Luis Oropeza

Personal information
- Full name: Luis Enrique Oropeza Sonoqui
- Date of birth: 27 October 1995 (age 30)
- Place of birth: Hermosillo, Sonora, Mexico
- Height: 1.70 m (5 ft 7 in)
- Position: Midfielder

Youth career
- 2012: América

Senior career*
- Years: Team / Apps / (Gls)
- 2012–2020: Sonora / 83 / (5)
- 2021–2023: UNAM / 0 / (0)
- 2021–2023: → Pumas Tabasco (loan) / 40 / (1)

= Luis Oropeza =

Mexican footballer (born 1995)

Luis Enrique Oropeza Sonoqui (born 27 October 1995) is a Mexican professional footballer who played as a midfielder.

==Playing career==
Oropeza got the attention of Cimarrones de Sonora while playing for the Club América U17 team. He started playing for their affiliate farm team in the Tercera División, Poblado Miguel Alemán FC. He helped them win the 2013–14 reserve championship. He scored 23 goals in 26 matches between 2013 and 2015, including 4 in one game against Universidad Autónoma de Sinaloa.

Oropeza played two matches in 2013 and one in 2014 with the first team, while they were still in the Segunda División, but finally made his professional debut in Ascenso MX on 14 August 2015, when the Cimarrones played Coras de Tepic to a 0–0 draw. He came in as a 62' substitution for Jorge Aparicio. He made 78 league appearances in the second tier with the club from 2015 to 2020, recording six goals.

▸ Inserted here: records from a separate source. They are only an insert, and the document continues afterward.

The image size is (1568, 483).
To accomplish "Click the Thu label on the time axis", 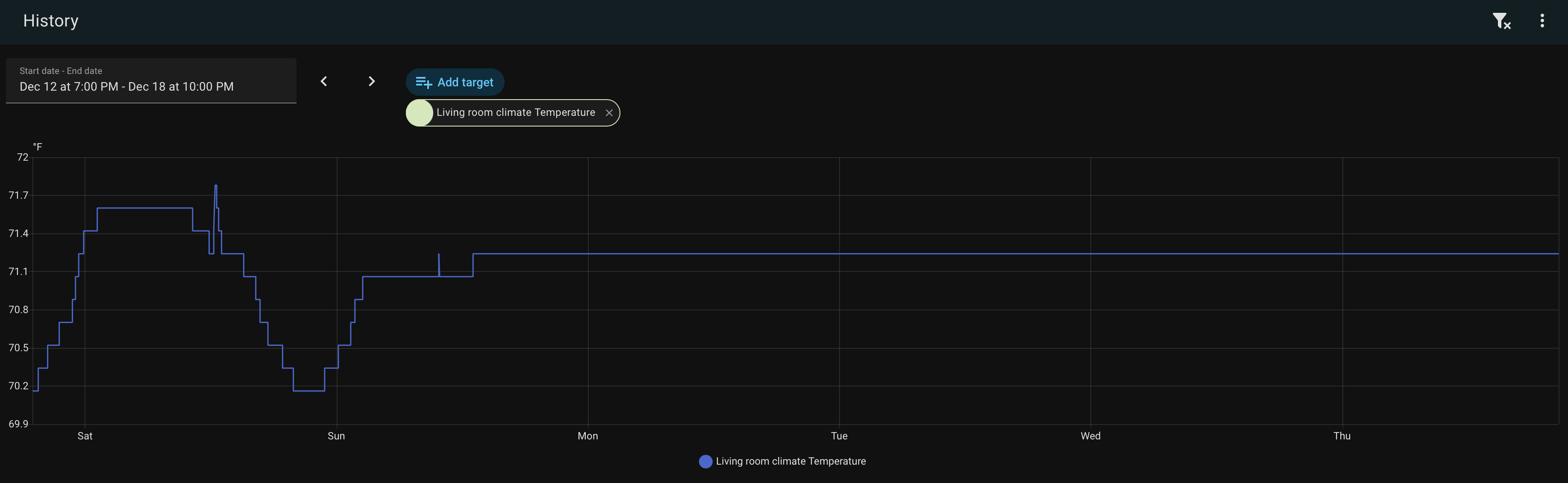I will coord(1342,436).
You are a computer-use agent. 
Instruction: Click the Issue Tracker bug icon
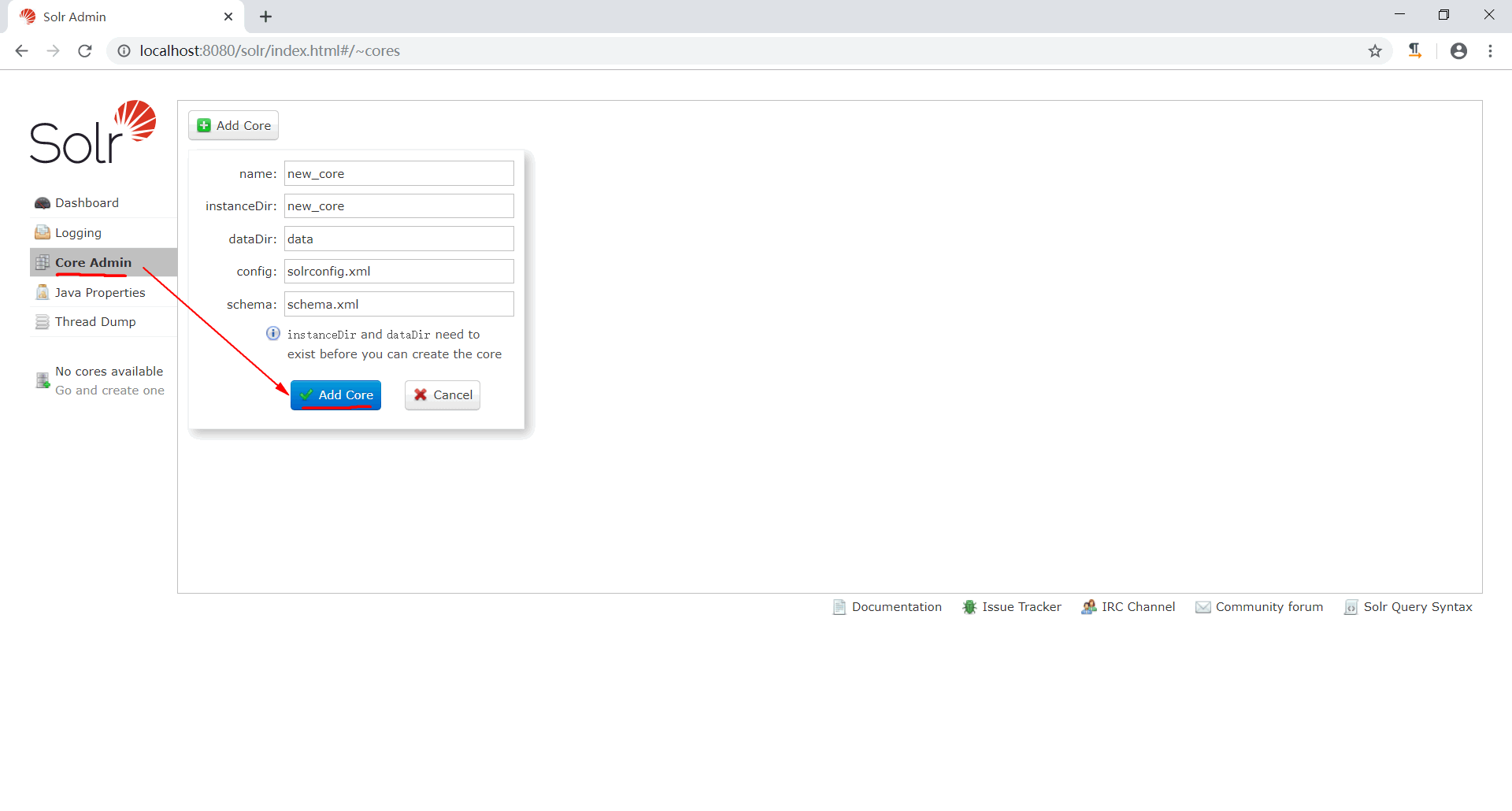(969, 607)
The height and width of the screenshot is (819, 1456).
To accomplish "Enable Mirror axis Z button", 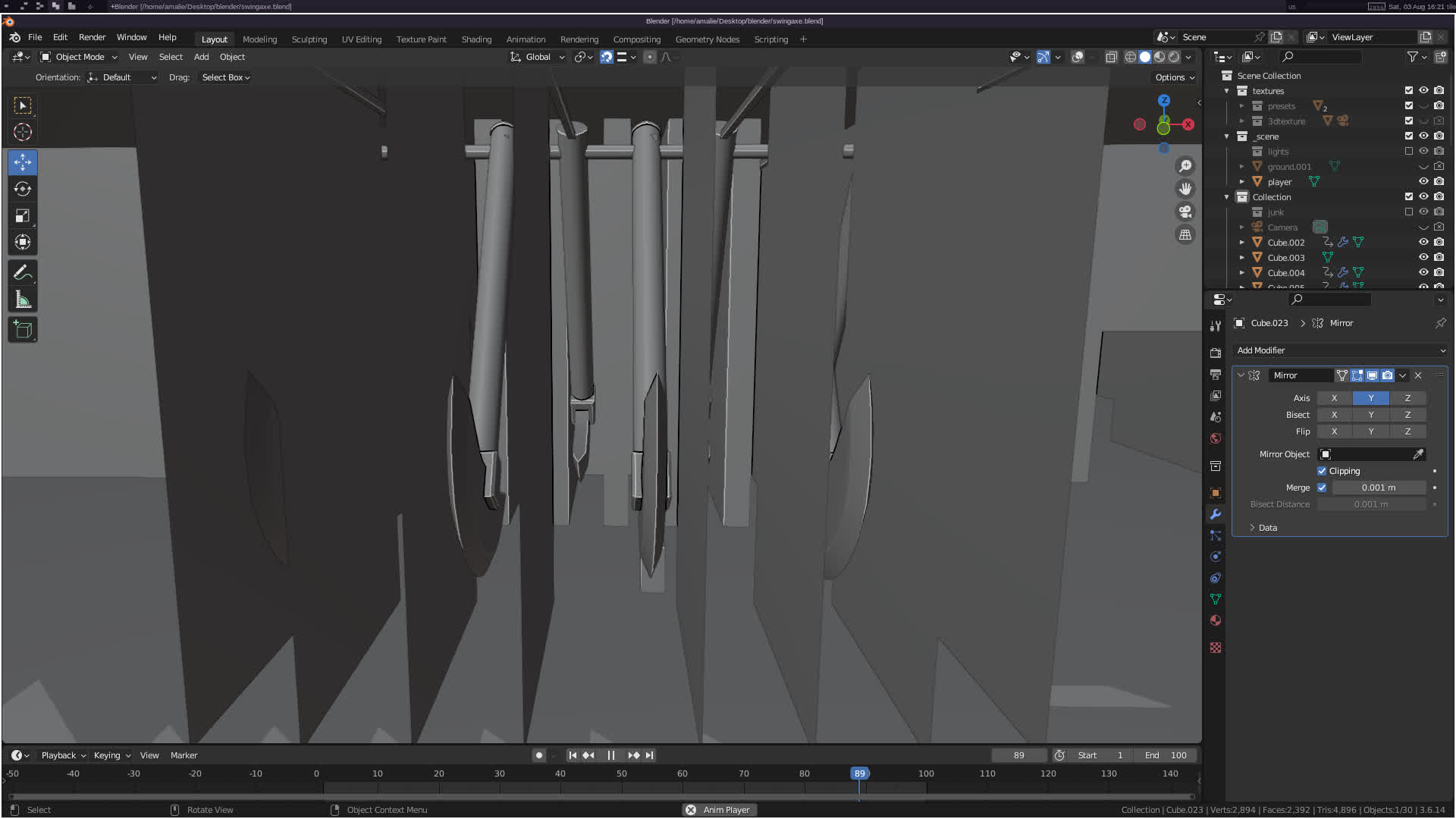I will [x=1407, y=398].
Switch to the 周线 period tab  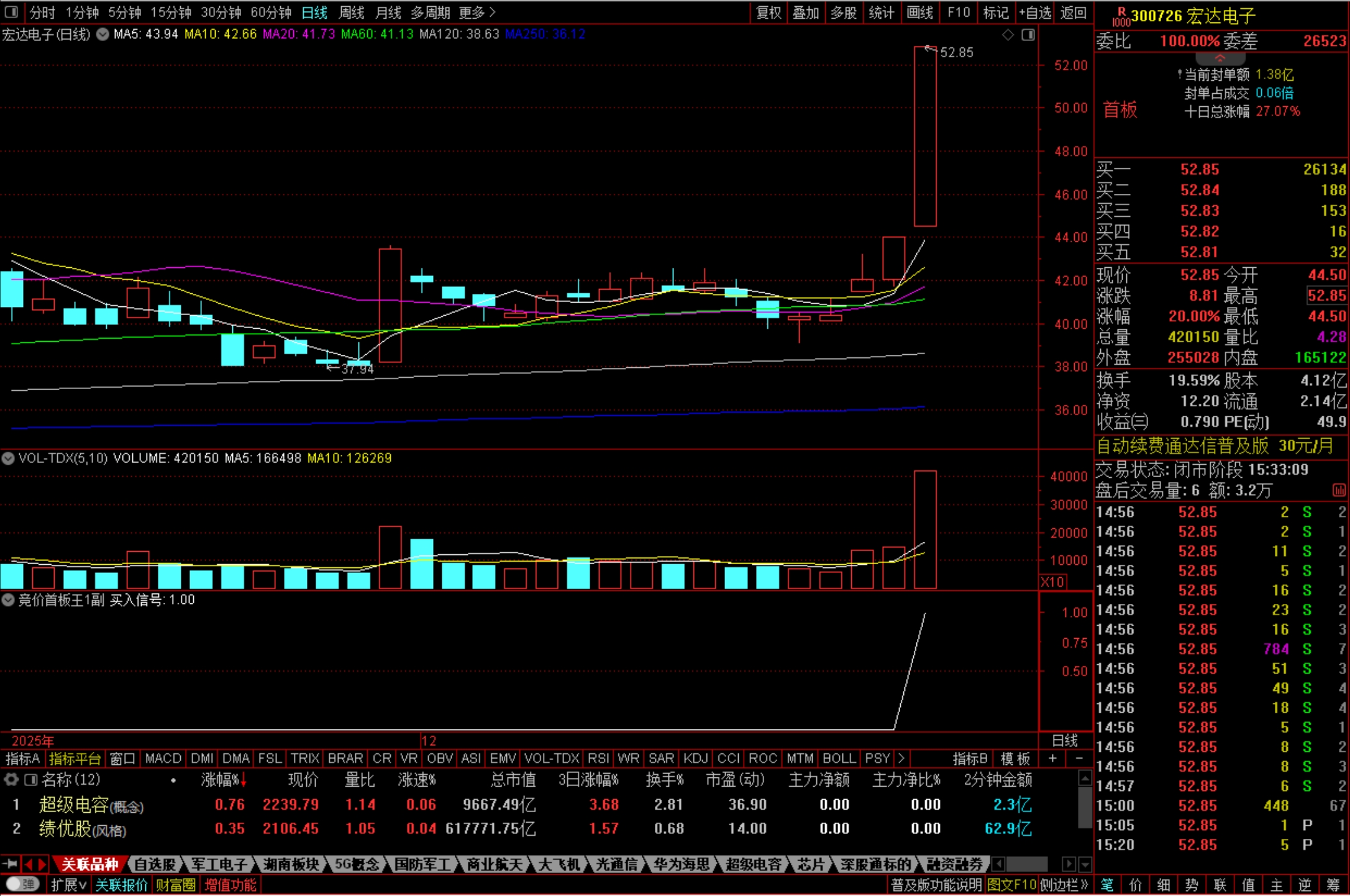(x=352, y=12)
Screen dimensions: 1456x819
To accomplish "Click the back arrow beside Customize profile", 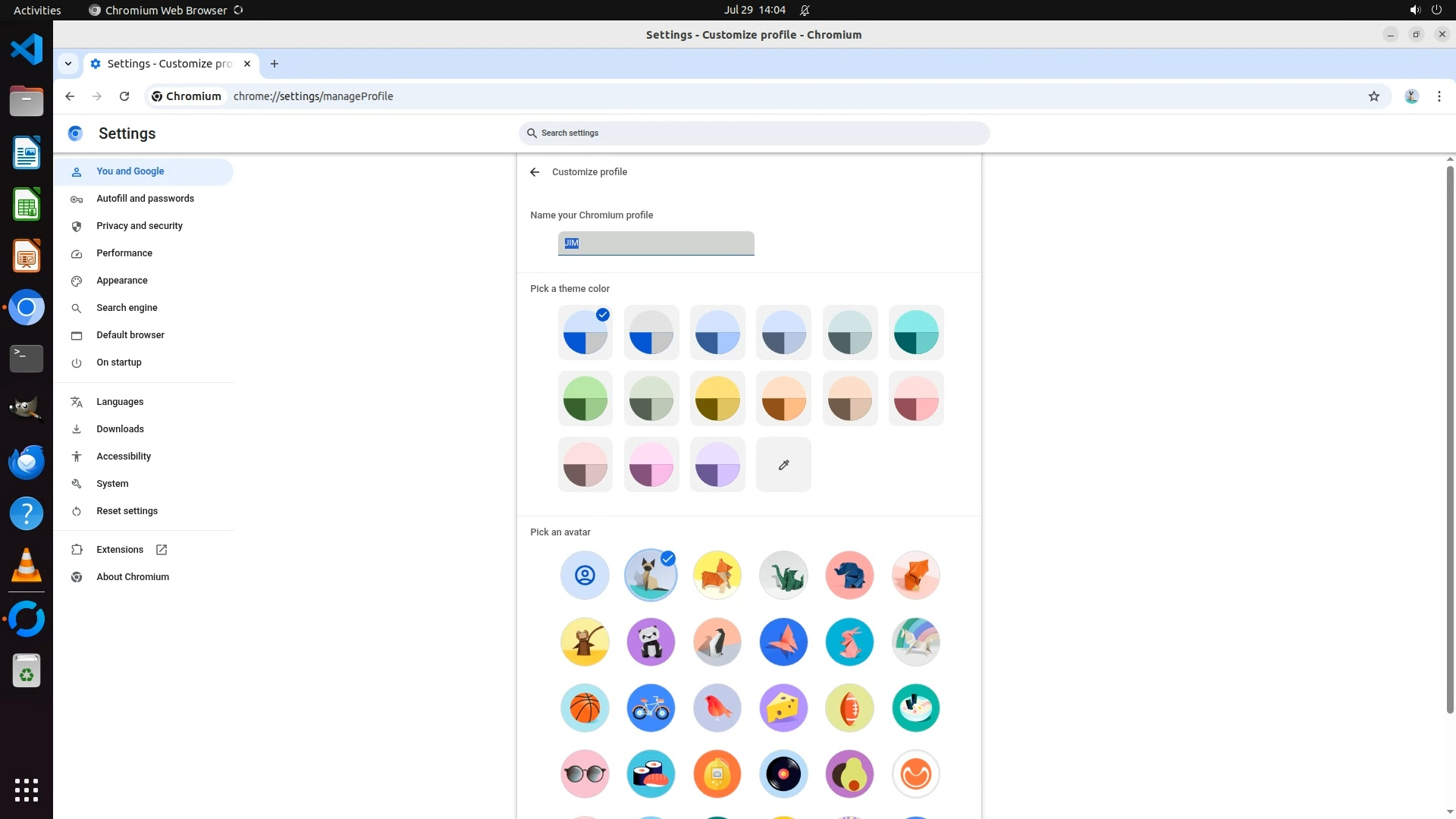I will tap(535, 172).
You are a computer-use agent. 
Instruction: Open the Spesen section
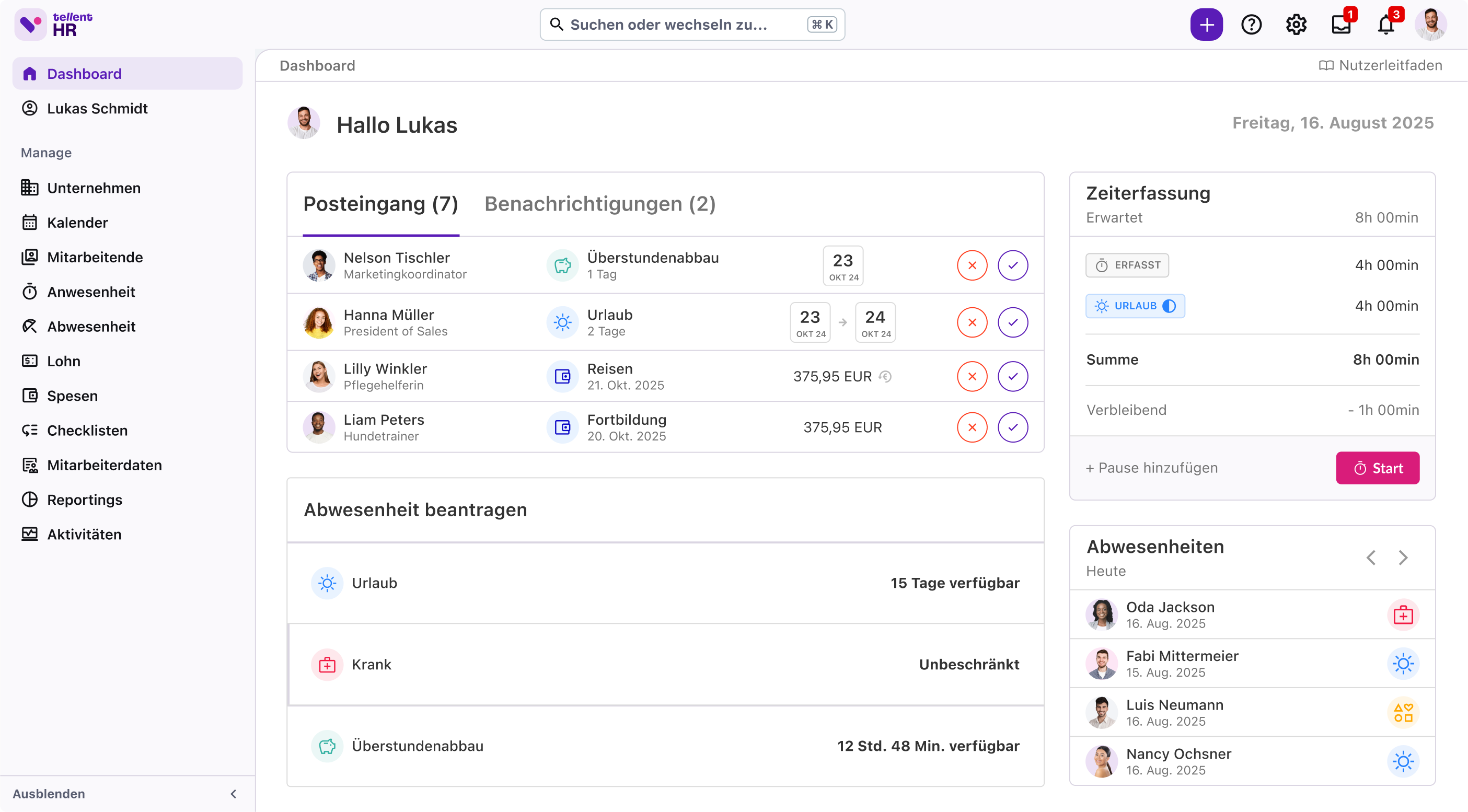[72, 396]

Oropeza scored his final goal for Cimarrones against Tampico Madero on 24 January 2020, but the remainder of the Clausura 2020 season was cancelled in April due to the COVID-19 pandemic in Mexico. When the team returned for pre-season in July, he was not retained due to a new rule stating that teams can only have eight players over the age of 23 on the roster, even though he still had time left on his contract.

After over year out of football, he joined Pumas Tabasco in May 2021.